Going into 2021, this is where Chewy plans to really get proactive, knowing and starting to look at the data that it is getting out of the Now platform. Lawless-Gunn added:
We have unlimited data here in the tool, so making sure that we are capturing the right KPIs and the data that we are capturing, making sure that we're doing things with it. Making sure that we're making the right decisions to improve our processes that will streamline our team member experience and continue to grow on the platform. And then our goal is in 2021 to really get into that fetch stage or that running phase, where we're getting the maximum value out of the platform. This is through continuous automation, virtual agent, agent intelligence, etc. Really driving that ultimate value.
Lessons learned
Whilst Chewy hasn't yet entered the ‘fetch' stage of its maturity model, or at least is in the early stages of it, the organisation has already learnt a number of lessons from its use of ServiceNow and how to effectively manage change across the company.
For example, Lawless-Gunn said that to start it's important to know where you're going as an organisation and how you're going to get there. Specifically, it's imperative to understand how you're going to manage demand on the platform. When Chewy went live in 2018 it didn't have a plan on how it was going to do this, which was a problem. However, the leadership quickly came together and established what a support mechanism would look like - which resulted in slowly hiring a larger ServiceNow dedicated team internally.
Secondly, Lawless-Gunn said that organisations should not underestimate the role branding plays in getting people invested in change. She explained:
That's really critical to the success of the platform. Here at Chewy, branding is everything. So putting together branding for anything customer facing was really critical. We established characters (puppy names) that represented IT, HR and facilities. All three of our puppies roll up to one kennel, being the Kennel Club, our unified portal. The importance of sharing your icons in your advertising throughout the organisation is really critical. The overall usability and getting the buy-in of the organisation to use the tool that you've implemented. Being creative through branding allowed us quickly to make those changes in the organisation.
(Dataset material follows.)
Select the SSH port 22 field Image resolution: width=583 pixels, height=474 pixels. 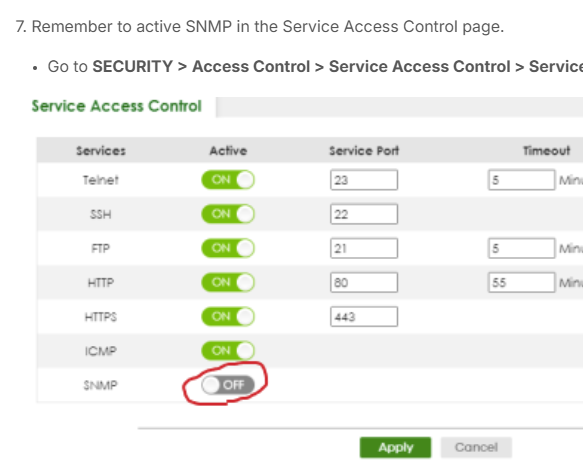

Thirdly, Lawless-Gunn said that companies shouldn't underestimate the level of effort required in reaching the different maturity levels in rolling out a new platform. She advises that those in charge should build in a buffer of a few works or a sprint in the development cycles, so as not to overcommit. The final key takeaways include:
Really identify your platform's roadmap. And it's okay to have only a roadmap for six months or a year, you don't need to solve world hunger immediately! Start with the little things you can control. So start with three months, six months, a year. Work into a long term roadmap that fits your organisation's needs.
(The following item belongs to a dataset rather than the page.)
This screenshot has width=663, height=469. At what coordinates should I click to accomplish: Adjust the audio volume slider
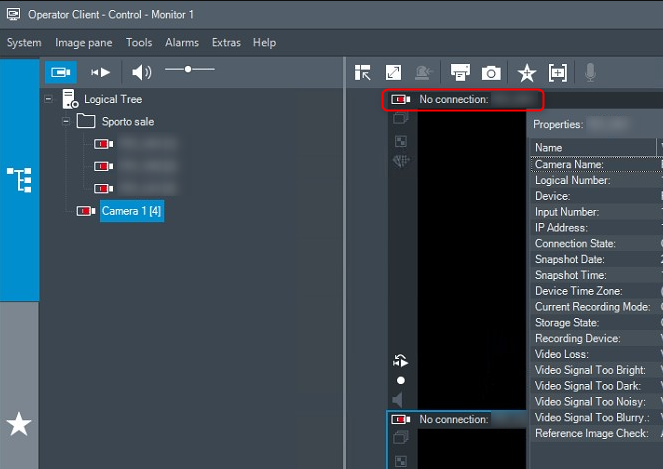pos(188,69)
One of the last key takeaways and lessons learned that we've had is really the importance of knowing your stakeholders. We've learned the hard way that the way your approach key team members is very different than the way you work with facilities. Legal, HR, everyone is different. All of their needs are different. Some organisations and groups want to move very fast and some are very slow moving, so really knowing your stakeholders is really critical to the overall success of the platform.
And my last point on lessons learned is really hire the right talent. Make sure you do your due diligence, make sure that you find the right fit for the organisation. And know when to hire your own direct hire versus when to rely on third parties to help implement. IT's really going to be the success of the platform.